I know that in many, many ways I am very lucky. I love my job, my family and friends are brilliant (a bit odd sometimes but wonderful nevertheless) and I was one of the last generation to get a full grant to go to University. In fact in anyone asks what I did at University I tend to say ‘I got paid to read books’. Although it would be more accurate to say I did my degree in English & Related Literature at York University my flippant description tends to cover the facts. Of course grants weren’t perfect – no-one would lend you money if you were a student and I had trouble moving my bank branch after graduation because I had a £40 overdraft – but they certainly helped.
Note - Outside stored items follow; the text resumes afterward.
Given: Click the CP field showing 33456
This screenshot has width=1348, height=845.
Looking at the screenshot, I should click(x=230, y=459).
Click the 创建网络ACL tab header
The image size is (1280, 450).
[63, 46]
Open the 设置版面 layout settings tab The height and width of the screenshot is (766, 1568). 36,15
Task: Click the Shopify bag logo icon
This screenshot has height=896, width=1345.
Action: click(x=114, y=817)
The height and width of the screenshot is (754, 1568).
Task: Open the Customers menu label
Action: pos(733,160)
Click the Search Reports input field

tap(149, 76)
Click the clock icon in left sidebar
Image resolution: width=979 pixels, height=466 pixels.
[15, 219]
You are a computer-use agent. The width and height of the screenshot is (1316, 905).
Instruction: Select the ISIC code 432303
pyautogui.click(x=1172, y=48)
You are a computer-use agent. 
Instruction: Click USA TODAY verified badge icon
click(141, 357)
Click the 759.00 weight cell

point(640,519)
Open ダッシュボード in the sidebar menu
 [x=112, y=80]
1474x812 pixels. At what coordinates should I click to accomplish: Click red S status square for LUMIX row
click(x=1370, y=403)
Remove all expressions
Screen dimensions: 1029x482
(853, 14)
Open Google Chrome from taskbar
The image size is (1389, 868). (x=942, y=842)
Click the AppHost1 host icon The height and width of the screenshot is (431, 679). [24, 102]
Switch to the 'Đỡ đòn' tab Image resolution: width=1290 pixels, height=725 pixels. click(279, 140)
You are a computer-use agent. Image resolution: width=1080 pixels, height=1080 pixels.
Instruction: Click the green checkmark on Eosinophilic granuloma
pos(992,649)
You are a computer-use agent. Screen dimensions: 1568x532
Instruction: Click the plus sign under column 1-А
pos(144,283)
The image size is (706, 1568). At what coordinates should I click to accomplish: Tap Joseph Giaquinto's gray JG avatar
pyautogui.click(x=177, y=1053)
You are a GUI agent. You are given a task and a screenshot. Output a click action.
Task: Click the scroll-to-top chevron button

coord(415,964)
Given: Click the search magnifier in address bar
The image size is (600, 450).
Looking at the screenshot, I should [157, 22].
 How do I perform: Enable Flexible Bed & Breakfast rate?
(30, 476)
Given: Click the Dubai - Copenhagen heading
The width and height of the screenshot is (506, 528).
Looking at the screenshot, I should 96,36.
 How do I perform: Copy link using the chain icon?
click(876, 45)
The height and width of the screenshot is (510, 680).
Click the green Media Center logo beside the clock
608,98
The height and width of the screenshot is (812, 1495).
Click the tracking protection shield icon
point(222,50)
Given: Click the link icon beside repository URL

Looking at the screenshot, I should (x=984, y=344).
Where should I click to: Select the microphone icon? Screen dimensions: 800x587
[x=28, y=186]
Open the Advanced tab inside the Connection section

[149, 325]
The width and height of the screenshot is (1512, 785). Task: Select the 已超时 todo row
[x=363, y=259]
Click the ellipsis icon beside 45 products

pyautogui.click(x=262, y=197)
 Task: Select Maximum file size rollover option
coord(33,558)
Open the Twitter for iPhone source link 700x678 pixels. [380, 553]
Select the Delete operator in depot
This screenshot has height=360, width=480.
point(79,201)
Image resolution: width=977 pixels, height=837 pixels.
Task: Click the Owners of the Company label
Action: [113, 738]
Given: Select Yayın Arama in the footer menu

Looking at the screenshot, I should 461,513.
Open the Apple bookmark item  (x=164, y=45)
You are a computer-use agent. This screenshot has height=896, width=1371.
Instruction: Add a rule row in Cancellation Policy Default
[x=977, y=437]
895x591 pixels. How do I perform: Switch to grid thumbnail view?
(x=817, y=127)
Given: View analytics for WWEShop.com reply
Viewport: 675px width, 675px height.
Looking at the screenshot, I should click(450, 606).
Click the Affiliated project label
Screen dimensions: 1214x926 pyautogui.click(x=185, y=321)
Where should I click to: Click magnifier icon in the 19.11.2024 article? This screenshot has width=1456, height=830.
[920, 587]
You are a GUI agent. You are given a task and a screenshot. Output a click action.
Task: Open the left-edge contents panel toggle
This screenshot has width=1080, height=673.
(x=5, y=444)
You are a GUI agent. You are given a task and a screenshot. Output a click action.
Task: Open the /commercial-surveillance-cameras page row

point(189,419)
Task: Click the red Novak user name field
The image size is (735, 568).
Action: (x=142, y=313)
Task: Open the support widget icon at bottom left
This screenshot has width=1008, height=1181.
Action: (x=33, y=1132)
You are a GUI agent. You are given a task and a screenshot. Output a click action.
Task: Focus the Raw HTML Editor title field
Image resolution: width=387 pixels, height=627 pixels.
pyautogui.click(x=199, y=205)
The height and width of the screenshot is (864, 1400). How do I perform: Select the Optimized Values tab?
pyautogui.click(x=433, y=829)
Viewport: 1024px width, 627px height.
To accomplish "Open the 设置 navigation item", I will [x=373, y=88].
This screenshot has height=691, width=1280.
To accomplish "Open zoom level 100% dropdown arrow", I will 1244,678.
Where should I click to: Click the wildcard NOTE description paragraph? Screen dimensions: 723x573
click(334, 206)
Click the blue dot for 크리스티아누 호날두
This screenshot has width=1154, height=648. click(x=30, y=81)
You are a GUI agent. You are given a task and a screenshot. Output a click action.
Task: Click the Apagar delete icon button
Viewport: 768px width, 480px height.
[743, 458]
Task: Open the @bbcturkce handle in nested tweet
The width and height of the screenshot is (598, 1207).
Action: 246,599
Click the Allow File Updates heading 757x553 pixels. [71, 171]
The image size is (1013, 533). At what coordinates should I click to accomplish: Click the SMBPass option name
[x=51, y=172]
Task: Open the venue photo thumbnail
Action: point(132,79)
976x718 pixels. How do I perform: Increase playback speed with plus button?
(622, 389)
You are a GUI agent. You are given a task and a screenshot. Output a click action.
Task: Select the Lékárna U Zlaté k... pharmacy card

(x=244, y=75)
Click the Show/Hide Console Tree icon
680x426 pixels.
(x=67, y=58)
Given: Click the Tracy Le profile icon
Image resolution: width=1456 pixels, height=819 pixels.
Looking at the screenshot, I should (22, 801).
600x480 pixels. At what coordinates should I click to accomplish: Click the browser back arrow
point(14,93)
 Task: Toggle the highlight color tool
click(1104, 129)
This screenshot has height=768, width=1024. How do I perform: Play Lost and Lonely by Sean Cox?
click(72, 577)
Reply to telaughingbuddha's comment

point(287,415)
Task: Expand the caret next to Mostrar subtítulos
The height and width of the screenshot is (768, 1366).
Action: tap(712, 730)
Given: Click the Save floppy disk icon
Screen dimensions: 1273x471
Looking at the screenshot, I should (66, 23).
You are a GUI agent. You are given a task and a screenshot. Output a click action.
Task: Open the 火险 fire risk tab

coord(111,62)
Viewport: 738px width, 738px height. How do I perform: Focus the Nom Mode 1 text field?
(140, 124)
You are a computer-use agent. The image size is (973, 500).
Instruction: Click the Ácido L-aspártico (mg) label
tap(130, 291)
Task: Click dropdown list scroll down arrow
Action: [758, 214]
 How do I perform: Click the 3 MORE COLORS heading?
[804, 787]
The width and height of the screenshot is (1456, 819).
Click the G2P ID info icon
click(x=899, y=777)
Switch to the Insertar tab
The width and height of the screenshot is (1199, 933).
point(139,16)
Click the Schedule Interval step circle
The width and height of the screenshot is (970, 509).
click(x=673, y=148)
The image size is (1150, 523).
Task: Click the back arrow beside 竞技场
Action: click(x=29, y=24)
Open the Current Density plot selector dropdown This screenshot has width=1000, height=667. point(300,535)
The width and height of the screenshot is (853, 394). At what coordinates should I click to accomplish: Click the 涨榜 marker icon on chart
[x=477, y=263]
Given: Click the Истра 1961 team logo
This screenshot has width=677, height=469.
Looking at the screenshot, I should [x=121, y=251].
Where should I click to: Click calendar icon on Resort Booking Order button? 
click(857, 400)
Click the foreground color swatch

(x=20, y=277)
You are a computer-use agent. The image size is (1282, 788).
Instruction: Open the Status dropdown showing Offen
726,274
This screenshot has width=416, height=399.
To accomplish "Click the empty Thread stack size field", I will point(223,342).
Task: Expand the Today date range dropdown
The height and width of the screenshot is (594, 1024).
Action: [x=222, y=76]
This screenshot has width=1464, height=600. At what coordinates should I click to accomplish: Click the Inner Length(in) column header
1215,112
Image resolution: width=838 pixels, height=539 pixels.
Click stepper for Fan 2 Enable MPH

My university years were fabulous and full of friends, laughter, slightly drunken nights out, theatrical performances, geese and late-night card schools. And, of course, some great books! I have my degree to thank for my introduction to Dante, the italian language, Gabriel Garcia Marquez, Wallace Stevens and Gawain & the Green Knight (and I was able to do the whole course while avoiding Dickens!) These are all things I have gone back to over the years but one module which I had largely forgotten was on 18th Century literature – in which I read Defoe (Moll Flanders), Swift (A Modest Proposal), the poetry of Pope and Fielding’s novels. And it is Fielding that came to mind when I read Spufford’s Golden Hill.
In this novel a young man, mysteriously named Mr Richard Smith, arrives in a New York which is not yet the power it is today. Yet it is still a centre of trade and finance and Smith presents a note from a London bank to be exchanged for the vast sum of £1000. As he waits for this process to happen he becomes involved with New York society from fancy dinners (with high stakes card games) to amateur dramatics and with life on the streets of the city too. We get to see New York from top to bottom – with the lower levels featuring everything from near riots to bath-houses and, eventually, the jailhouse too. The whole tone is, generally, amusing (and amused) with the odd moment of pathos. There is, however, also a more serious view of how the white settlers, the British and the Dutch, deal with the black slaves they rely on to build their country.
This is, in the end, a novel with a broad streak of eighteenth century picaresque humour – balanced by our own twenty-first century sensibilities. Don’t let the fact that it reminds me (and others) so strongly of books which show up on undergraduate syllabuses put you off either – those funny, sentimental and often bawdy novels were some of the highlights of my studies!